Goodbye, reality.
Whoopsie
The influential, 150-year-old newspaper The Irish Times just apologized for accidentally publishing an AI-generated hoax article — bylined by an entirely fake AI-generated "journalist," no less — in its Opinion section.
In a statement published Sunday, editor Ruadhán Mac Cormaic apologized for the incident, which he described the incident as a "deliberate and coordinated deception."
"It was a breach of the trust between the Irish Times and its readers, and we are genuinely sorry," read the statement. "The incident has highlighted a gap in our pre-publication procedures. We need to make them more robust, and we will."
"It has also underlined one of the challenges raised by generative AI for news organizations," Mac Cormaic added. "We, like others, will learn and adapt."
Welp. So long, reality.
Stir the S***
The anonymous person behind the AI-generated article in question, "Irish women's obsession with fake tan is problematic," sounds insufferable. They told the Guardian that they were actively attempting to both "give [their] friends a laugh" and "stir the shit" in the ongoing public discourse about identity politics. Exactly what the internet's information infrastructure needs right now, right?
According to the Guardian, the plan unfortunately worked, at least to a degree. The piece — which discussed cultural appropriation and the ethics of fake tanning through the purported lens of a fictional Latinx immigrant who grew up in Guayaquil, Ecuador — was reportedly the paper's second-most read article ever published, and sparked discussion online and on the radio.
Warning Flag
Worse, the Irish Times only realized that it'd published an AI hoax when the author themselves took to Twitter and, from an account attributed to the fake name that they'd published the story under, admitted to the plot.

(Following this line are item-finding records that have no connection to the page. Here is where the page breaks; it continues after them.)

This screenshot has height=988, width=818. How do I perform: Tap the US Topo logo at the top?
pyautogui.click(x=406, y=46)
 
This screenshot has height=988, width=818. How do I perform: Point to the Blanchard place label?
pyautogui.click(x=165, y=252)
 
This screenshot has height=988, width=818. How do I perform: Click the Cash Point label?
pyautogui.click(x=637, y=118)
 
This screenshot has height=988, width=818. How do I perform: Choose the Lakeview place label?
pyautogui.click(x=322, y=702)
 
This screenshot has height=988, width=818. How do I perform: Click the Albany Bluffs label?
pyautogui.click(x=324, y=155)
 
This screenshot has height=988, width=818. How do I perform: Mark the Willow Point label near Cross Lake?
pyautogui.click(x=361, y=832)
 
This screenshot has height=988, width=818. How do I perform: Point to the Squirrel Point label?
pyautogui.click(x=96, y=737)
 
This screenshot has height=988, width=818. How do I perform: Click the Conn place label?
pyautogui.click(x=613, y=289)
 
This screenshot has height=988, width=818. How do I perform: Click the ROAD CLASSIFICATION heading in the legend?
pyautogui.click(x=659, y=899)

"Some people have called me an alt-right troll," the unidentified hoaxer, who described themselves as a nonbinary university student — and who also claims to be from Ireland, not Ecuador, although who knows if any of that is true either — told the Guardian, "but I don't think that I am."
The unnamed student added that they'd used OpenAI's ChatGPT to generate roughly 80 percent of the article, while they used OpenAI's DALL-E 2 text-to-image to create an image of what they believed to be an accurate representation of a "woke" journalist: "female, overweight, blue hair, business casual clothing, smug expression."
Gross thing to say! Moving on.
The Irish Times certainly has some egg on its face, and we'd probably advise everyone in media to learn from their mistake. AI tools are pretty much everywhere now — and as a result, sorting through what's real and what isn't is likely to get increasingly difficult.